--- Provided entries ---
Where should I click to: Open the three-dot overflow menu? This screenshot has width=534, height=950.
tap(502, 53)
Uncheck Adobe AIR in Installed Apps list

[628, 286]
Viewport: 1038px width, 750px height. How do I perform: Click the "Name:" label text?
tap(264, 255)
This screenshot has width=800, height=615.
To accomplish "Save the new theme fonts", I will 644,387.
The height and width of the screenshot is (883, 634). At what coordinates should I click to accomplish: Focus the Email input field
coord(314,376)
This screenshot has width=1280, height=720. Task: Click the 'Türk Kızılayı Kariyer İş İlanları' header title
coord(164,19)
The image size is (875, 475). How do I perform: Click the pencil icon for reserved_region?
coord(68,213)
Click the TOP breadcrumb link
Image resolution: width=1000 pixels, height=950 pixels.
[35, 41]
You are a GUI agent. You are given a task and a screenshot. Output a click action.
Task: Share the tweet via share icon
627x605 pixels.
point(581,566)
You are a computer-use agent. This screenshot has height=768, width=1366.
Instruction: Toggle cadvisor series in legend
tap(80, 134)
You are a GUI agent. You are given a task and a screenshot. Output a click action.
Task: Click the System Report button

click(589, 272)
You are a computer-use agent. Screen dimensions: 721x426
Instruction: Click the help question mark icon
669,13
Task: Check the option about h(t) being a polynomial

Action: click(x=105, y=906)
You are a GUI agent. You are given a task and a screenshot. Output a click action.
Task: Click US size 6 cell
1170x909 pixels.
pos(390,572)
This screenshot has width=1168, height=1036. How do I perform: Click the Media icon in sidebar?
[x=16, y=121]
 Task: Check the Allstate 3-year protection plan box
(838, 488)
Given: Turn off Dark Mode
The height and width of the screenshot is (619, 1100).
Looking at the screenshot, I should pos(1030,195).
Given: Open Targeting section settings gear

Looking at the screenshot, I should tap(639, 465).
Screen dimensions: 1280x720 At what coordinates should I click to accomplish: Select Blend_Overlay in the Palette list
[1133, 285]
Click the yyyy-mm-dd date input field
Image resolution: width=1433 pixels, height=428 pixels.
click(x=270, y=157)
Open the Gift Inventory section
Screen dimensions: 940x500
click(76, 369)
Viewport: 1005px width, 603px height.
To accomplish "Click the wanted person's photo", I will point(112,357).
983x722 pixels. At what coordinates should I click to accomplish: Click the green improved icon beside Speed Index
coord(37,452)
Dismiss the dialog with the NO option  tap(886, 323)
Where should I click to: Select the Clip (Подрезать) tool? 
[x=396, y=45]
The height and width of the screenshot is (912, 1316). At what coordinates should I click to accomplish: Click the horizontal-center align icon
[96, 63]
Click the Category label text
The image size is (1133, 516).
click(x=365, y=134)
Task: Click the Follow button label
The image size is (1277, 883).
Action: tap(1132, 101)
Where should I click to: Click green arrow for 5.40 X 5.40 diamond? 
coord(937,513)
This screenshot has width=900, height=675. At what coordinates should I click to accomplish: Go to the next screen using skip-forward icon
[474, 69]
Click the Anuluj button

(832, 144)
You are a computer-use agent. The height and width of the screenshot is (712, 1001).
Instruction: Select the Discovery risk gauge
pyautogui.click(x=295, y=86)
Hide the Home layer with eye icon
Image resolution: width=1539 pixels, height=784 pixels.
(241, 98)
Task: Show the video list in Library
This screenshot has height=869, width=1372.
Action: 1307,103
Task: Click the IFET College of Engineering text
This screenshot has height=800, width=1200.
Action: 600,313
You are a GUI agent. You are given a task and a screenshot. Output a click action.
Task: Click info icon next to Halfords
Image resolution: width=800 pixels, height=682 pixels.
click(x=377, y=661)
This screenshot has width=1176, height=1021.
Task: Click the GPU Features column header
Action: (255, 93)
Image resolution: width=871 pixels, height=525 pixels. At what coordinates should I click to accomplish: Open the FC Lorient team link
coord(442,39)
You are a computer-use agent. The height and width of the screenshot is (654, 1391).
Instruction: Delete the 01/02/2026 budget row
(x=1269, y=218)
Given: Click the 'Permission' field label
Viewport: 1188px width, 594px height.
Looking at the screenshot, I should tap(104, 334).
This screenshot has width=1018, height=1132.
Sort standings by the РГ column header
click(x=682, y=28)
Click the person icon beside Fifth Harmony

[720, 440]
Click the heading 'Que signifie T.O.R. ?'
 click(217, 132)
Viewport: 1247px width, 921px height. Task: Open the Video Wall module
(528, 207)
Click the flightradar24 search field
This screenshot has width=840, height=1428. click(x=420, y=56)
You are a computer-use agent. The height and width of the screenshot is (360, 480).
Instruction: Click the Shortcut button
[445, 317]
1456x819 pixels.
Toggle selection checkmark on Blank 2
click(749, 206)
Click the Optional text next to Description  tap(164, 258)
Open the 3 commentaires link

--- What the task requires ---
Whenever the string "computer" shows up in a line of the records, copy that line.

--- Output below ---
You are a computer-use agent. This screenshot has height=768, width=1366.
You are a computer-use agent. Screen dimensions: 721x426
You are a computer-use agent. The height and width of the screenshot is (712, 1001).
You are a computer-use agent. The height and width of the screenshot is (654, 1391).
You are a computer-use agent. The height and width of the screenshot is (360, 480).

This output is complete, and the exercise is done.